Abstract
The nucleus accumbens (NA) and the cingulate gyrus (CG) are two vital limbic brain structures. They have attracted attention as deep brain stimulation (DBS) targets in the treatment of common refractory psychiatric illness. The primary purpose of this article was to review the current knowledge regarding the way that NA DBS affects the CG and vice versa. Methodologically, a thorough literature review was performed. According to the current literature, NA DBS modulates the function of several brain areas including the CG cortex. It specifically causes activation in the ipsilateral CG cortex and voltage-dependent reduction of its blood oxygenation. It also reverses anterior mid-CG cortex dysfunction and decreases metabolism in the subgenual CG. Moreover, NA DBS that induces mirth inhibits the function of the anterior CG cortex and enhances effective connectivity from anterior CG to the ventral striatum. On the other hand, although it is highly probable that CG DBS affects the NA, the exact nature of its effects remains unclear. Despite the increasing interest in psychiatric DBS, the available data on how NA DBS affects the CG and vice versa are restricted.
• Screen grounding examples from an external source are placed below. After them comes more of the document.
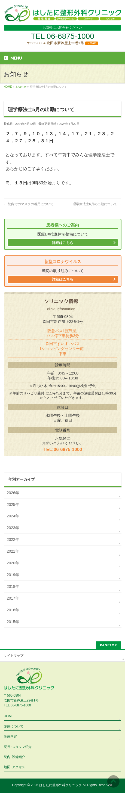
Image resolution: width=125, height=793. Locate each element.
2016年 (13, 610)
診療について (13, 726)
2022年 (13, 539)
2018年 (13, 586)
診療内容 (10, 736)
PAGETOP (108, 645)
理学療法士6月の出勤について (97, 204)
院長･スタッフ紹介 (18, 747)
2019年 (13, 575)
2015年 (13, 622)
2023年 (13, 528)
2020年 (13, 563)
This conclusion probably reflects the high complexity of the limbic circuits and necessitates further research.
Highlights
The nucleus accumbens (NA) is a major pleasure center of the brain and acts as a limbic-motor interface
Caused functional inhibition of the anterior cingulate gyrus (CG) cortex and that mirth-inducing deep brain stimulation (DBS) enhanced effective connectivity from this cortex to ventral striatum, while attenuating connectivity from thalamus to ventral striatum compared to non-mirth-inducing stimulation [23]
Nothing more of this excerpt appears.